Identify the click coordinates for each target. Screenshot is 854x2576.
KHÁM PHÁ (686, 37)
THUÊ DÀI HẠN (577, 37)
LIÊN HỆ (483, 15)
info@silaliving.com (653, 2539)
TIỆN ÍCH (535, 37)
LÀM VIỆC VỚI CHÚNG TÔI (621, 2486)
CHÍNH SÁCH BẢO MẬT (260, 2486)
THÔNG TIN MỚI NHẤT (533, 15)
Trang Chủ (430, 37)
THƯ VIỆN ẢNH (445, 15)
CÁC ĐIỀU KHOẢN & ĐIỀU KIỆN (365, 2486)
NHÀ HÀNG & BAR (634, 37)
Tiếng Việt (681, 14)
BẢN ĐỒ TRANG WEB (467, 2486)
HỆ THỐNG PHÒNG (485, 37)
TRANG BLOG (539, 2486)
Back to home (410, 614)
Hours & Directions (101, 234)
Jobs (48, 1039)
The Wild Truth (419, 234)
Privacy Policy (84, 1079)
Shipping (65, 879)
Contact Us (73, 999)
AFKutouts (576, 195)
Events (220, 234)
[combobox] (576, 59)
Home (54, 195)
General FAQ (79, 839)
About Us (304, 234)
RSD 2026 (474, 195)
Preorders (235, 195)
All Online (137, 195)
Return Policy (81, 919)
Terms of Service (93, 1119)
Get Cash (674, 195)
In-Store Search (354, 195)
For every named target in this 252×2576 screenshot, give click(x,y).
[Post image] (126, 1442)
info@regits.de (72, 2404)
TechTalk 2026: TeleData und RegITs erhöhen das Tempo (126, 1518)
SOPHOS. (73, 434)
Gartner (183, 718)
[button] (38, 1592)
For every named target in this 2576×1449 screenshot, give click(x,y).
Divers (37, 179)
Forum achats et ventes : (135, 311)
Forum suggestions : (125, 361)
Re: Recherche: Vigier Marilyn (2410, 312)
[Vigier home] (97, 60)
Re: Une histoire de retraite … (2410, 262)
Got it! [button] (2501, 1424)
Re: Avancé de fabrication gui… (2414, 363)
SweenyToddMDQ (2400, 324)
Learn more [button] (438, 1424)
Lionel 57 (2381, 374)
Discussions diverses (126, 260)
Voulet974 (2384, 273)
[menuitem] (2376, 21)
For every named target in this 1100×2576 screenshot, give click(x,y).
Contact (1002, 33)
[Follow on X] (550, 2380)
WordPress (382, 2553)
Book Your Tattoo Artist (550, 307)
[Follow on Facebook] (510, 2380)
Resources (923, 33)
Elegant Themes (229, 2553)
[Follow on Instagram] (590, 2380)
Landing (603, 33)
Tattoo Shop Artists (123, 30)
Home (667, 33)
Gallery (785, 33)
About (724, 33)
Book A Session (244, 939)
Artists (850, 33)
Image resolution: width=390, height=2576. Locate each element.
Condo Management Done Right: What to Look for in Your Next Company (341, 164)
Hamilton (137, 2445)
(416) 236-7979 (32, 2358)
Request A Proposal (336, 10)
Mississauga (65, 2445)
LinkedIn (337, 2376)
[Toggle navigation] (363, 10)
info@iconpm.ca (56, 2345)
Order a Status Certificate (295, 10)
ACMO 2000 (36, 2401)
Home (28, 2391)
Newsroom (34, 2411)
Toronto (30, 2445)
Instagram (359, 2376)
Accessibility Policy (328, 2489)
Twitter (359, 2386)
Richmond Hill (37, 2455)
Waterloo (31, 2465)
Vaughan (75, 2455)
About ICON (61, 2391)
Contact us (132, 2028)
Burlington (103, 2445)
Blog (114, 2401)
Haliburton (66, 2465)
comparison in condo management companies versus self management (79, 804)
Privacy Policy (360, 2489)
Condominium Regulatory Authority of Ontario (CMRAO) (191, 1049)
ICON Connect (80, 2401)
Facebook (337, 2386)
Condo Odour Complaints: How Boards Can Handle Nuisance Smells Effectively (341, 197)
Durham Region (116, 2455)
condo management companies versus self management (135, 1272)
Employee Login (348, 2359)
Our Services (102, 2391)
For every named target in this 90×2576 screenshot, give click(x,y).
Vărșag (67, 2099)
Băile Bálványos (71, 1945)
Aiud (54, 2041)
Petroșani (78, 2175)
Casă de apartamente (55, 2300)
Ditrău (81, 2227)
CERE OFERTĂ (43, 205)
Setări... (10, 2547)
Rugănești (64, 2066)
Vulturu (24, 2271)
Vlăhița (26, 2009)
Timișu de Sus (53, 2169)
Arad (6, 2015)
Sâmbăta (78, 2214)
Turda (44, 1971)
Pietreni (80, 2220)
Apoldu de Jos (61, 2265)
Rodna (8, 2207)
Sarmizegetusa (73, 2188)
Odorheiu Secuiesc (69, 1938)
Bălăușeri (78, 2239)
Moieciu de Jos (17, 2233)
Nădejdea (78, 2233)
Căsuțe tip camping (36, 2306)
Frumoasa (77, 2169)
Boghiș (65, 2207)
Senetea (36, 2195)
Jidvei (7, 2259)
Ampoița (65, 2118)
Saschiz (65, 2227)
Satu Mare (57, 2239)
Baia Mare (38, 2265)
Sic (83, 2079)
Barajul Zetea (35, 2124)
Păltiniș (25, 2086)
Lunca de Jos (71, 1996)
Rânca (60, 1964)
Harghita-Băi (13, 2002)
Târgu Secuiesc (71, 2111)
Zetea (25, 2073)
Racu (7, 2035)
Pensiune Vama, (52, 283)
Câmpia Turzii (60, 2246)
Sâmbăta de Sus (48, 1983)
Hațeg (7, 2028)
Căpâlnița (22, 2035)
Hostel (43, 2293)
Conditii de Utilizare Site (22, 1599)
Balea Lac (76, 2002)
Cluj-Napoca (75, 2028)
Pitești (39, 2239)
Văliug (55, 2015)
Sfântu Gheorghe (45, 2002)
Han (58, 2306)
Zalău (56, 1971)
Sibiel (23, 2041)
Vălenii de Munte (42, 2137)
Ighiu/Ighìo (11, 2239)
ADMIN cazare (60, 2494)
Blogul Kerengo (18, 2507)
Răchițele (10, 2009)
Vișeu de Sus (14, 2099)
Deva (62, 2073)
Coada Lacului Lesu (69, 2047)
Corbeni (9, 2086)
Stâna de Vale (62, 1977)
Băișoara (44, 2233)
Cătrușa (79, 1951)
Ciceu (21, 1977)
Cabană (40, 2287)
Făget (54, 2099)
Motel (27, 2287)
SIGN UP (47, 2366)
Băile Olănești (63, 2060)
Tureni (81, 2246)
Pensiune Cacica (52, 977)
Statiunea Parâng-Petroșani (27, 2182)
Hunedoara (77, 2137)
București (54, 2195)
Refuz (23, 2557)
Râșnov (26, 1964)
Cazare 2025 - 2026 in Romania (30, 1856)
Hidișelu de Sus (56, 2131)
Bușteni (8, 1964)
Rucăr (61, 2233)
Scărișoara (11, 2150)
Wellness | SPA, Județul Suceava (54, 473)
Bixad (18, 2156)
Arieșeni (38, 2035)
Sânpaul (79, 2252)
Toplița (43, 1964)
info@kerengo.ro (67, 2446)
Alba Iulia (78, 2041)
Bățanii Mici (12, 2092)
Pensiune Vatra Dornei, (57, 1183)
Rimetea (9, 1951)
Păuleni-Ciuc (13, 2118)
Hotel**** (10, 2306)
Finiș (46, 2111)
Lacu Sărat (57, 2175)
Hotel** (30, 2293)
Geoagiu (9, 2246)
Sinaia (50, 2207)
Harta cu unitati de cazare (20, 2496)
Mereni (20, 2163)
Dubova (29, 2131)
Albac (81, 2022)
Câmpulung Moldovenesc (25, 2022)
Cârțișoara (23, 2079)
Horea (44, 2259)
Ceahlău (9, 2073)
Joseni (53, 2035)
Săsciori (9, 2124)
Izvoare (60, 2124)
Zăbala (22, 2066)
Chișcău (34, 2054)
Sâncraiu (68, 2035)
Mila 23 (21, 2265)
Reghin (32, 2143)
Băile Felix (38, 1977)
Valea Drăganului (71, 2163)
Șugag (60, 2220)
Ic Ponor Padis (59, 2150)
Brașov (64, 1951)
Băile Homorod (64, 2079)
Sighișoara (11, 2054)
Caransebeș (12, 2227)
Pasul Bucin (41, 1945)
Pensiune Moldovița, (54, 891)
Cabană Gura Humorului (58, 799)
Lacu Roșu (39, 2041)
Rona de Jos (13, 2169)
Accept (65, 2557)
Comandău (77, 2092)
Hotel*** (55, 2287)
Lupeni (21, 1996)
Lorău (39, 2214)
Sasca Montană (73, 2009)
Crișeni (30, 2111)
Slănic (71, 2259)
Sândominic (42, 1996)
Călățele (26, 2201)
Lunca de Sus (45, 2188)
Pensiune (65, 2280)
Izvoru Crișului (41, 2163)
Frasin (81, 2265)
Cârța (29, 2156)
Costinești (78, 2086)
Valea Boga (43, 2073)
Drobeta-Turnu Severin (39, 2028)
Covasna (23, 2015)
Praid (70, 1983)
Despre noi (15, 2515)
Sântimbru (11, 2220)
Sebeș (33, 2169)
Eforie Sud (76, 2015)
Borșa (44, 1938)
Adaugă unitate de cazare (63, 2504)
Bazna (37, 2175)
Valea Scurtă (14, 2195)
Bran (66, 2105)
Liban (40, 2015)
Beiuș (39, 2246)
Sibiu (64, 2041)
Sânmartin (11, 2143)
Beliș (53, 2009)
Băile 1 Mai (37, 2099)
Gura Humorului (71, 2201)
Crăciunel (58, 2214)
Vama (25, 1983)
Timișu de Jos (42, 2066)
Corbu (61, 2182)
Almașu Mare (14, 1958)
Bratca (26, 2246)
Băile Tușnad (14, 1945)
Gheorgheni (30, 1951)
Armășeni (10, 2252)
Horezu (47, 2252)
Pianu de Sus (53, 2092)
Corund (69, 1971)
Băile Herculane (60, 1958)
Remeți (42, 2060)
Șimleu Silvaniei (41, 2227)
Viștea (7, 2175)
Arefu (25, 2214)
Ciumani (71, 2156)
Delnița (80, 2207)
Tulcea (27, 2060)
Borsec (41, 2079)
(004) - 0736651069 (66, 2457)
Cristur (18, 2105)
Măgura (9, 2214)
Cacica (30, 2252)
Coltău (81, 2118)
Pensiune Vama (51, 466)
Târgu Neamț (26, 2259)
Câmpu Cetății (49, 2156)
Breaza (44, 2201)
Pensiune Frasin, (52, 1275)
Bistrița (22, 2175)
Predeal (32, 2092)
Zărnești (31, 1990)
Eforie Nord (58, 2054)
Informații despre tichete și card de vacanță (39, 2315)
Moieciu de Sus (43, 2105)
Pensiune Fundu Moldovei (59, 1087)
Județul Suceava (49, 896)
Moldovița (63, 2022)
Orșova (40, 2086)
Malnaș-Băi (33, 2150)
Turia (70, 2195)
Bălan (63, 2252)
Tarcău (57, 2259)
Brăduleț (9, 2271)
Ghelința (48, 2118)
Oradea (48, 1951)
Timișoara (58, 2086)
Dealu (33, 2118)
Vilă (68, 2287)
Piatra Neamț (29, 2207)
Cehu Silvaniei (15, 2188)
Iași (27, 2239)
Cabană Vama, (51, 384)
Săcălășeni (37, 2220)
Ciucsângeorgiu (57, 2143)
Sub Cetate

◆ TASK DIRECTIONS
Return the lines exactly as they stand, please. Start at the top of the material and finish with the line where "THƯ VIỆN ẢNH (445, 15)" appears.

◆ TASK OUTPUT
Identify the click coordinates for each target. Screenshot is 854x2576.
KHÁM PHÁ (686, 37)
THUÊ DÀI HẠN (577, 37)
LIÊN HỆ (483, 15)
info@silaliving.com (653, 2539)
TIỆN ÍCH (535, 37)
LÀM VIỆC VỚI CHÚNG TÔI (621, 2486)
CHÍNH SÁCH BẢO MẬT (260, 2486)
THÔNG TIN MỚI NHẤT (533, 15)
Trang Chủ (430, 37)
THƯ VIỆN ẢNH (445, 15)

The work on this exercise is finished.